Source material:
---+---

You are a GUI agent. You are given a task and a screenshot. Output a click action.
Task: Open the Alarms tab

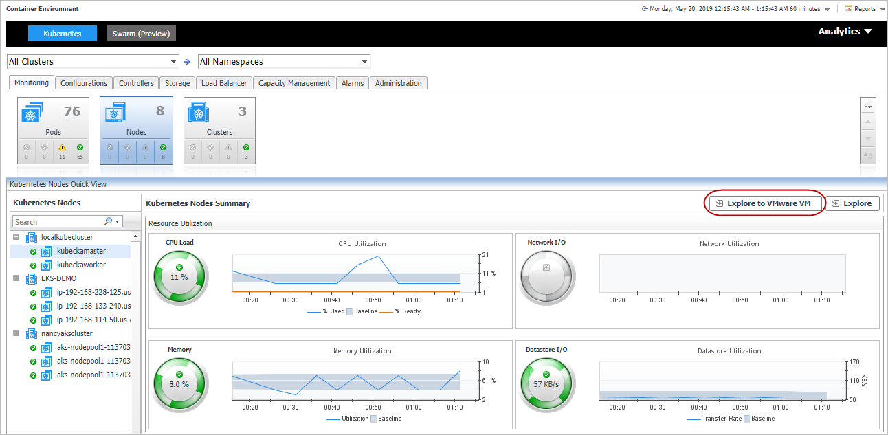coord(353,83)
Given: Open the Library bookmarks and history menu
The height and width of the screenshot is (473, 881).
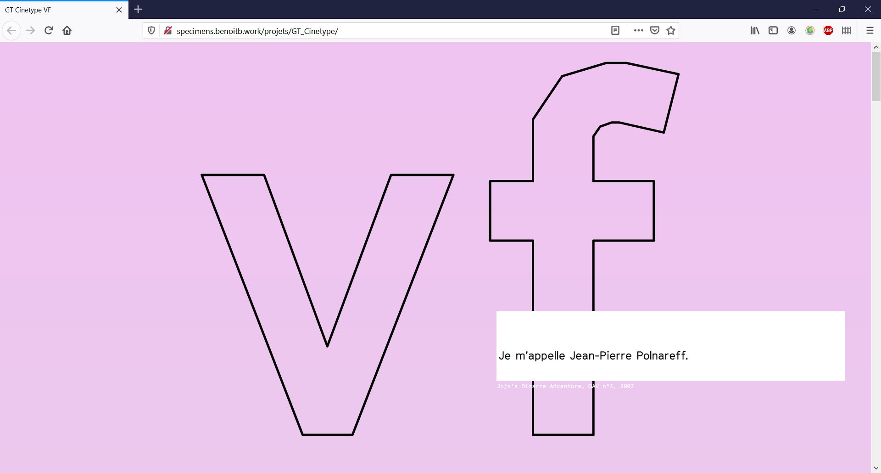Looking at the screenshot, I should tap(755, 31).
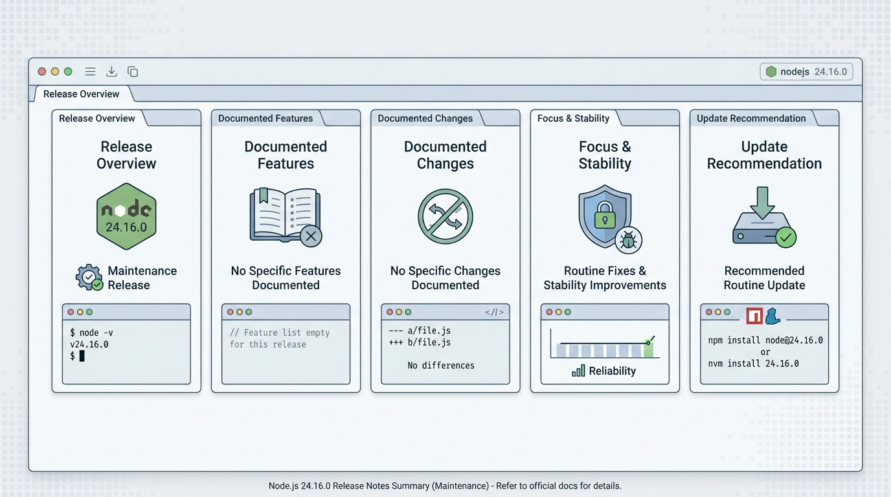Click the crossed-out arrows no-changes icon
Image resolution: width=891 pixels, height=497 pixels.
coord(446,216)
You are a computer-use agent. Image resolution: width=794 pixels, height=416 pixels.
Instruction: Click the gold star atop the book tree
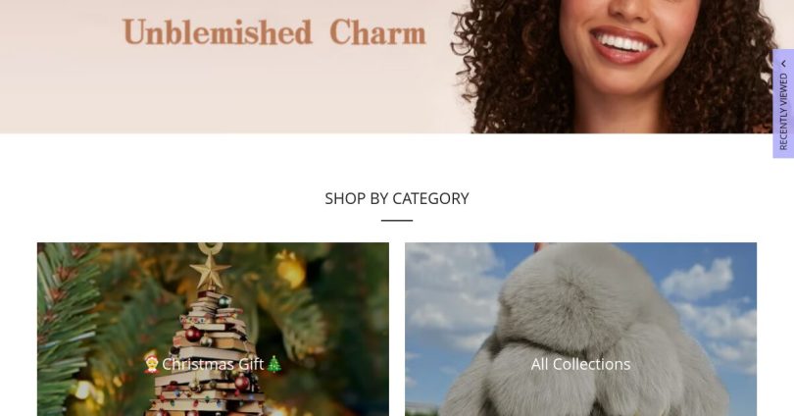209,270
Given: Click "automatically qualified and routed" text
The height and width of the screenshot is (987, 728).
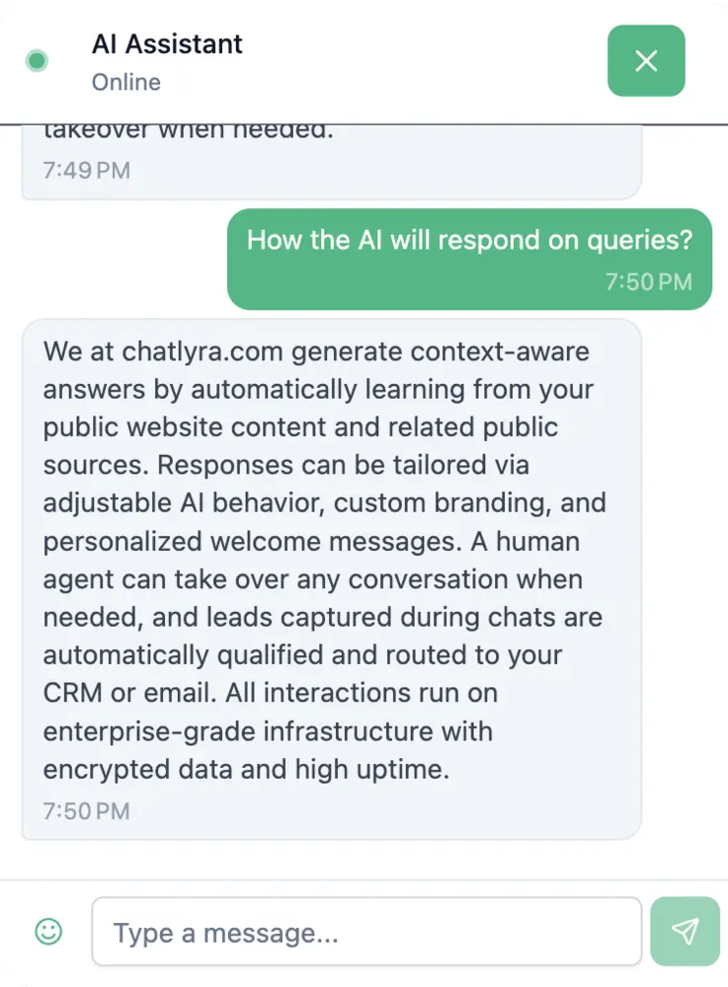Looking at the screenshot, I should point(276,655).
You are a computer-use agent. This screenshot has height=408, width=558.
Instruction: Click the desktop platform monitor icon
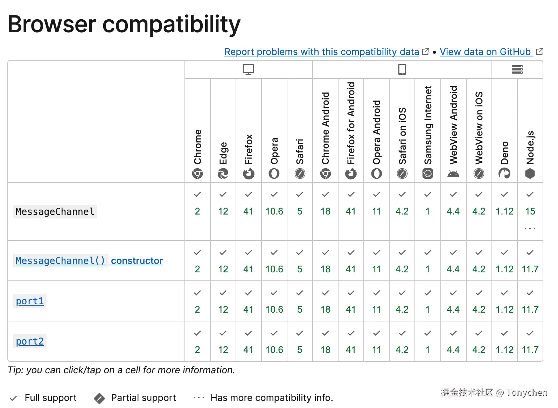coord(249,69)
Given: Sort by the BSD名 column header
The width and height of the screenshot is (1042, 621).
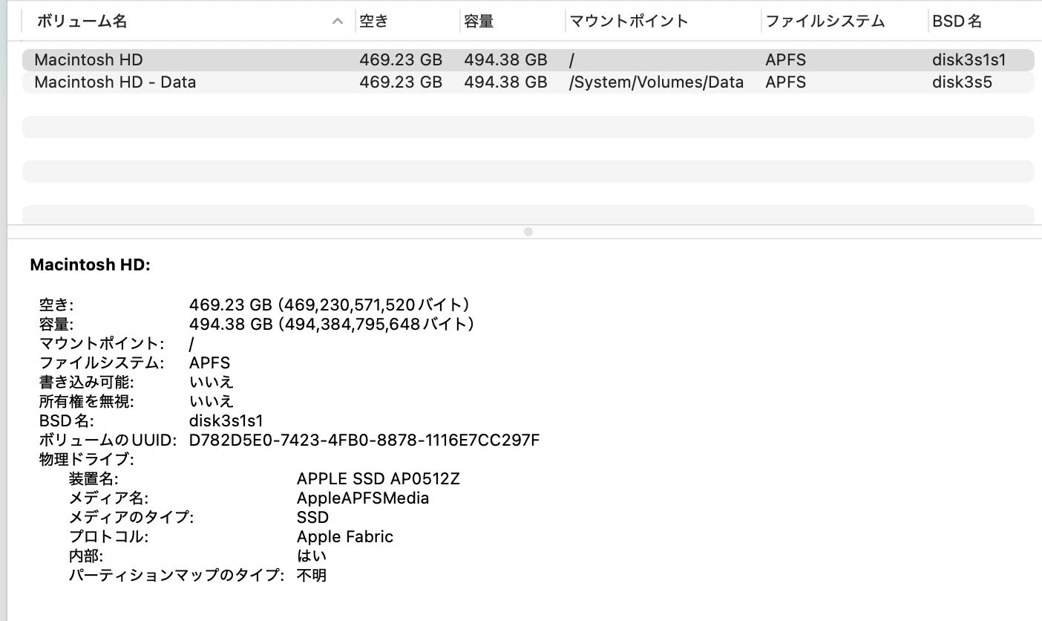Looking at the screenshot, I should coord(956,21).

---+---

Instructions for the task: Convert the material above into a JSON list of strings with one string per line. Leave out blank lines and the pictures.

Written reply:
[
  "You are a GUI agent. You are given a task and a screenshot. Output a click action.",
  "Task: Open the Alarms tab",
  "coord(353,83)",
  "Given: Open the Library bookmarks and history menu",
  "The height and width of the screenshot is (473, 881).",
  "Looking at the screenshot, I should tap(755, 31).",
  "Click the crossed-out arrows no-changes icon",
  "Image resolution: width=891 pixels, height=497 pixels.",
  "coord(446,216)",
  "You are a computer-use agent. Image resolution: width=794 pixels, height=416 pixels.",
  "Instruction: Click the gold star atop the book tree",
  "209,270",
  "Given: Click \"automatically qualified and routed\" text",
  "The height and width of the screenshot is (987, 728).",
  "Looking at the screenshot, I should point(276,655).",
  "You are a computer-use agent. This screenshot has height=408, width=558.",
  "Instruction: Click the desktop platform monitor icon",
  "coord(249,69)",
  "Given: Sort by the BSD名 column header",
  "The width and height of the screenshot is (1042, 621).",
  "Looking at the screenshot, I should coord(956,21)."
]